Instead of a movie this month, we will be reviewing a special Halloween magazine about horror movie monsters.
Movie Monsters is a Halloween themed magazine that features articles from several publications owned by Conde Nast. Vanity Fair, GQ, The New Yorker, and Wired all have articles that appear in this special edition. The magazine itself is broken into five sections, each focusing on a different type of horror film.
First, we have Big Beasties, centralizing on King Kong before talking about other giant monster (kaiju) movies. The main article, The Monkey and the Metaphor, comes from Vanity Fair. Keep that in mind. Most of the article talks about how Kong, from the original film to the new Skull Island, is a symbol of oppression. As an ape he symbolizes racism and as a male he symbolizes sexism. Or, you know, he is a giant freaking monkey. Yeah, you can call Kong discriminatory but with enough arguing, you could claim that about anything, like a refrigerator. Most other films in this section have small tidbits about them but a lot of the greats are included. Films such as Tremors, Them!, and Jaws are all mentioned. Plus a top 10 list for Godzilla monsters from Wired (they really scraped the bottom of the barrel for some of those choices).
Section two is titled It Came From Somewhere Else and deals with aliens. Namely the film, Alien. Unfortunately, this is another Vanity’s Fair article. They describe H. R. Giger’s monster as “phallic, vaginal, biomechanical artwork”. The fine folks at Vanity Fair seem to spend a lot of time with their minds in the gutter (hiring requirement?). The other smaller sections are fine, little blips dealing with films like Predator, Day of the Triffids, and Starship Troopers.

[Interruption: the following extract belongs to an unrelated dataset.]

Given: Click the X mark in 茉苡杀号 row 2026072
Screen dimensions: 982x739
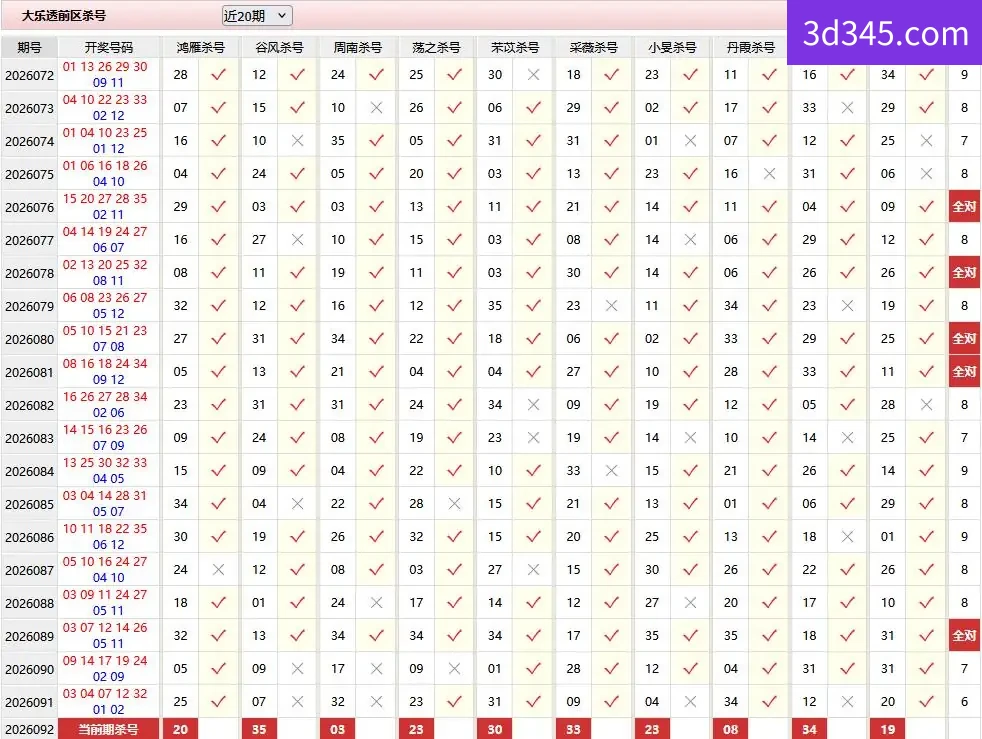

Very Superstitious deals with supernatural films, starting with an article about Guillermo del Toro. Taken from The New Yorker, the article was very informative and discusses his start as a young filmmaker as well as the making of Pan’s Labyrinth. The other article here is from Vanity Fair and talks about The Exorcist. This Vanity Fair article is fairly normal (thank god) and also focuses on Father Gabriele Amorth, a real exorcist. A third article here also highlights the recent film The Babadook (one of the scariest films in recent years). There are also small sections featuring details about the film Poltergeist and an interview with a scary clown for hire (linked with the recent remake of Stephen King’s IT).
The fourth section, Almost Human, deals with more human monsters like Frankenstein and the Creature from the Black Lagoon. The articles here are broader, focusing on types of movies rather than specific films. The first deals with werewolves while the second highlights zombie films, particularly Night of the Living Dead. A few other sections feature blips of films like Nosferatu and it wraps up with a section about Freddy Krueger.
Lastly, you have The Evil That Men do and there was no better way to start than with Hannibal Lecter. While subsequent works have been not so great, no one will ever forget Anthony Hopkins performance in Silence of the Lambs. This section also features an interview with Jordan Peele about his film Get Out (this could have been the best horror movie of 2017 if not for IT). The rest of the magazine deals with the classic slashers of the 70s and 80s: Michael Myers, Jason Voorhees, and Leatherface.
Overall this was a good little compilation. Nothing groundbreaking was in here, but there are a few things that even longtime horror fans might not know. Especially for those of us who are not regular magazine readers. If you are looking to kill an afternoon before Halloween, pick up a copy of this.